Tal vez en vez de solicitar perdón al rey de España y al papa por los abusos cometidos contra las poblaciones indígenas en aquella época, lo que nadie niega, bien haría el gobierno de la República en convocar a un profundo diálogo étnico y cultural. Bien haría también en que ese diálogo nos permitiera avanzar a ser una nación más democrática y moderna, en donde se respete la voz de todos los actores y ninguno sea menospreciado por su filiación política y menos aún por su condición económica o social.

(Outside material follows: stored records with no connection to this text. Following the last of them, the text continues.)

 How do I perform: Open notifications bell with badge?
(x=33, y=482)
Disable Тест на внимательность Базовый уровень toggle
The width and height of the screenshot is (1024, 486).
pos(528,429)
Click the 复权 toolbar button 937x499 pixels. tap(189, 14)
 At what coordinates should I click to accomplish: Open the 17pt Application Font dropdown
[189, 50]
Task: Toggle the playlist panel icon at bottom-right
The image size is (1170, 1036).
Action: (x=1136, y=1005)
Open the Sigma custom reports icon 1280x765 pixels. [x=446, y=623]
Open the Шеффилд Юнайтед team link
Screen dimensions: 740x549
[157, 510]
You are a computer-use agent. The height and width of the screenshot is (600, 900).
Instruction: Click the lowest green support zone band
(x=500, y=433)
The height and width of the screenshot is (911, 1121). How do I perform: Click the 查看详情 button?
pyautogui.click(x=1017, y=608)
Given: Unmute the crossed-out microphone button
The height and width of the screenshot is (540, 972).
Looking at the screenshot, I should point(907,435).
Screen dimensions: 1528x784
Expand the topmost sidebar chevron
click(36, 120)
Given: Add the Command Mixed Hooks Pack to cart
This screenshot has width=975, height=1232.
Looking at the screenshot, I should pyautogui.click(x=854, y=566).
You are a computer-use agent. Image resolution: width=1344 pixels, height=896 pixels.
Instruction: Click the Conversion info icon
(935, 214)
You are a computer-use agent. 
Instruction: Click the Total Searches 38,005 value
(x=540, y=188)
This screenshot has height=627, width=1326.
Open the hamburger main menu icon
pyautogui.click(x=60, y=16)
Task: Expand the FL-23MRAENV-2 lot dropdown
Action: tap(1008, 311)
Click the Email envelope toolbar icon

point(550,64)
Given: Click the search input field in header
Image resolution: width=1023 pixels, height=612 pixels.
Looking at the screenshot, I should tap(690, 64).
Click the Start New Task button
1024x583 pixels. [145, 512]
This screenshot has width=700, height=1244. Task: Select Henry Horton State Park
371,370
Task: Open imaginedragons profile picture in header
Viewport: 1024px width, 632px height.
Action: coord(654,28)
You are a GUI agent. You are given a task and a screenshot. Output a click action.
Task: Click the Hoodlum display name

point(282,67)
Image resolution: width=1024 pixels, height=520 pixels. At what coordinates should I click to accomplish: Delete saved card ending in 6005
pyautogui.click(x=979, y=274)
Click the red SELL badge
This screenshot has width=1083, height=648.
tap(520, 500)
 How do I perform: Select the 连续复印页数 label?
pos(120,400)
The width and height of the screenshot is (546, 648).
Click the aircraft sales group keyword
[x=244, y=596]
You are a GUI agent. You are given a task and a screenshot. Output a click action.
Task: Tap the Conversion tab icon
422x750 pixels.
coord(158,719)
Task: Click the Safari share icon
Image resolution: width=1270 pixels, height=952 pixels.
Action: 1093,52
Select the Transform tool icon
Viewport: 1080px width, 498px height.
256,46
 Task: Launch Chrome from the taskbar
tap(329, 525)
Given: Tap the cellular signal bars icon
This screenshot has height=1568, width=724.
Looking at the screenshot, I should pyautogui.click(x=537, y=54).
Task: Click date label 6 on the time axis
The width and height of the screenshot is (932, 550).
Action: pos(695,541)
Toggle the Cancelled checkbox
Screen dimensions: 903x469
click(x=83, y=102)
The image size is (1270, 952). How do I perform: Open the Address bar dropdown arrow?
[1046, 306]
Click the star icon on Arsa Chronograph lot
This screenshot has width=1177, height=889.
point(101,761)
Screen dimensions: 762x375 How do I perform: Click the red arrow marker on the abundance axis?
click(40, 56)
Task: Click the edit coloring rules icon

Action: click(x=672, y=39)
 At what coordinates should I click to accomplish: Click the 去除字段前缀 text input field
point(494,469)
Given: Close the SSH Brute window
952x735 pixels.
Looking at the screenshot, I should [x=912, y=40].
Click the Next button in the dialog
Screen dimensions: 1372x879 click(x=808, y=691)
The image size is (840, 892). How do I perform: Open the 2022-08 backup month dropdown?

A México le urge la reconciliación, pero no entre quienes perpetran el mal y enlutan a familias enteras, sino entre quienes trabajan todos los días para verlo crecer. El orgullo de ser mexicanos es algo que se demuestra con el ejemplo.

 

Estamos a tiempo de darnos el abrazo al que ya nos convocaron los descendientes de dos civilizaciones que siguen moldeando el México que somos. El Cortés y el Moctezuma de nuestro tiempo ya señalaron el ejemplo, se hayan dado o no un abrazo en realidad sus antepasados poderosos, ellos han dado una muestra de humildad y creado una imagen poderosa: es mejor entenderse que pelearse. La tarea que nos dejan no es fácil: se trata de trazar el camino de a dónde queremos llegar, de plantear los nuevos términos de nuestro destino.